精神疾患の被災者は強い負荷から申立書に核心を書けない傾向がある。労基署が本人への直接聞き取りを原則とし、主治医やカウンセラーの記録を確認するのに対し、基金支部は医療関係者とのやり取りをほぼ行わず書面審査に終始していると批判した。また、専門医が輪番制のため同一人物の先行傷病と後発傷病で心理的負荷の判断が分かれる不合理を指摘し改善を求めた。さらに、自治体所属を介した口頭のやり取りが「伝言ゲーム」となって齟齬が生じているとし、直接の文書通知を求めた。

口頭意見陳述の出席制限に対する違法性の指摘

審査会の口頭意見陳述で、発言予定のない代理人の同席を認めず出席者を制限している運用について、行政不服審査法上の根拠を欠く違法な取り扱いであると追及した。基金側が従来の解釈を繰り返すにとどまったため、法令上の根拠を再確認し後日回答するよう求めた。

認定基準の適用と解釈の歪み

コロナワクチン接種に関し、事務連絡にある「消防・警察等の公務独自」という文言が一人歩きし、病院職員の請求が不当に排除されている実態を指摘した。患者との頻繁な接触の有無だけでなく、病院の判断による優先接種対象者であったかを重視すべきと質した。
また北海道の事案では、公的機関による「じん肺管理区分4」の決定を専門医1名が覆して公務外とした運用を批判した。
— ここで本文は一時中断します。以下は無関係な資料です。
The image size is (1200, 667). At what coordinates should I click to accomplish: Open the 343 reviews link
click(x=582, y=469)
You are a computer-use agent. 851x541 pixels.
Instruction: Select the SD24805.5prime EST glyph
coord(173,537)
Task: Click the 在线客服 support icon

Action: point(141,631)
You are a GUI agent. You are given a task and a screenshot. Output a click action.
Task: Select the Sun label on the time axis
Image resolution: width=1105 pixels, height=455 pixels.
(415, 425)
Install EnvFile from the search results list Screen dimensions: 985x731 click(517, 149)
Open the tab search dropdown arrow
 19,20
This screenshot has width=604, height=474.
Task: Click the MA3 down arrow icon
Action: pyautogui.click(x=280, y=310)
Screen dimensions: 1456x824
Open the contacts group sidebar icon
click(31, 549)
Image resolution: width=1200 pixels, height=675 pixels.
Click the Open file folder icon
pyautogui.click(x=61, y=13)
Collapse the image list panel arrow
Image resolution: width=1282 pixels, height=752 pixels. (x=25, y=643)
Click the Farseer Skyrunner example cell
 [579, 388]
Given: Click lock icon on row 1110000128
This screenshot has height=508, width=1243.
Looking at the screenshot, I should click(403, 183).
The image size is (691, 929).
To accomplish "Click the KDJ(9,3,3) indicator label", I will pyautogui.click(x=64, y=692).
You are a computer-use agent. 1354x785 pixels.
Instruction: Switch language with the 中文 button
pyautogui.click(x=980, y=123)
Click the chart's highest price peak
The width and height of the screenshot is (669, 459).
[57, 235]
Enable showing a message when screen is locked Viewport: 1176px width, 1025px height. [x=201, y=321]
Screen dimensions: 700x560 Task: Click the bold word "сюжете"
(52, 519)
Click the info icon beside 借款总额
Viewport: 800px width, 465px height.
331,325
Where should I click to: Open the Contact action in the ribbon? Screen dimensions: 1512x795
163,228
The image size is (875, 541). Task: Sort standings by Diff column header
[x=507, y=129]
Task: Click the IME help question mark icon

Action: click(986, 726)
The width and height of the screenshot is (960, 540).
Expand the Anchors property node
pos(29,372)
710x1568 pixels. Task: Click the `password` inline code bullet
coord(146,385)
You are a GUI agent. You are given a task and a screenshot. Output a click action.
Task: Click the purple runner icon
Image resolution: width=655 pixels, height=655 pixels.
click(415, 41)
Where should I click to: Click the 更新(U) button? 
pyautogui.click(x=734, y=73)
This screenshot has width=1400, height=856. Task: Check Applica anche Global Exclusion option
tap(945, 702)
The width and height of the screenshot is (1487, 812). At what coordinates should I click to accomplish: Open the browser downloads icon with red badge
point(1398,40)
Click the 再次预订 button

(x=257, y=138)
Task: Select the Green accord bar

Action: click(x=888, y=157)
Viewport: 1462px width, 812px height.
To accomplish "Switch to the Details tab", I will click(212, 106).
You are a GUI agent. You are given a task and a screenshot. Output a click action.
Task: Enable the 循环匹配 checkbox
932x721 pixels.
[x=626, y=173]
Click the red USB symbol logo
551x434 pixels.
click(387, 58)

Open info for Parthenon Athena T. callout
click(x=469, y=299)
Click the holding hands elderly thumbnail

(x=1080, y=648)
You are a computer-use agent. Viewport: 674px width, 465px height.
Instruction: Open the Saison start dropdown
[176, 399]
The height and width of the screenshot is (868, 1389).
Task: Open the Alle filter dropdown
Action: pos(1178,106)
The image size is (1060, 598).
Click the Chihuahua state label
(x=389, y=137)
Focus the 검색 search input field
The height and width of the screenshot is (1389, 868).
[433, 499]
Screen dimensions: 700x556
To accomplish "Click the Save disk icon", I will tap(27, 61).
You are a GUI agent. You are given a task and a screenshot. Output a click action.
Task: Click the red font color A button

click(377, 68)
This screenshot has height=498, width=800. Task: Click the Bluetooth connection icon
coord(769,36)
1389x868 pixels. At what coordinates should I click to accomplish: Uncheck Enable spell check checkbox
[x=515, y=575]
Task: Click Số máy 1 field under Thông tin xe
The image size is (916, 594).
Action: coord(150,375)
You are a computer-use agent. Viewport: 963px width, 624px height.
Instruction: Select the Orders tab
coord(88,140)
労災認定基準に則り、公的決定を尊重して速やかに是正するよう要求した。

判決確定後における補償金支払いの著しい遅延

裁判で公務外決定が取り消されたにもかかわらず、支払決定までに半年〜1年以上放置される事例が頻発していることを強く追及した。基金側は平均給与額の算定書類の捜索に時間を要すると弁明したが、センター側は長年争って勝訴した高齢の被災者や遺族を待たせる異常さを批判した。労基署であれば最優先で数ヶ月以内に処理する事案であり、基金本部による全国の実態調査と迅速な支払いに向けた指導を要求した。さらに、死亡時の未請求休業補償の案内漏れを防ぐ通達の徹底を求めた。

全体を通じた課題と要求

今回の交渉を通じ、地方公務員災害補償基金の運用が労基署の実務に比べ著しく硬直的であり、手続きの遅延や不十分な調査が被災職員に重大な不利益をもたらしている実態が浮き彫りとなった。基金側が前例踏襲の回答に終始したのに対し、センター側は外部委託や法改正も視野に入れた体制改善、直接聴取の徹底、および判決確定後の迅速な補償履行を強く要求した。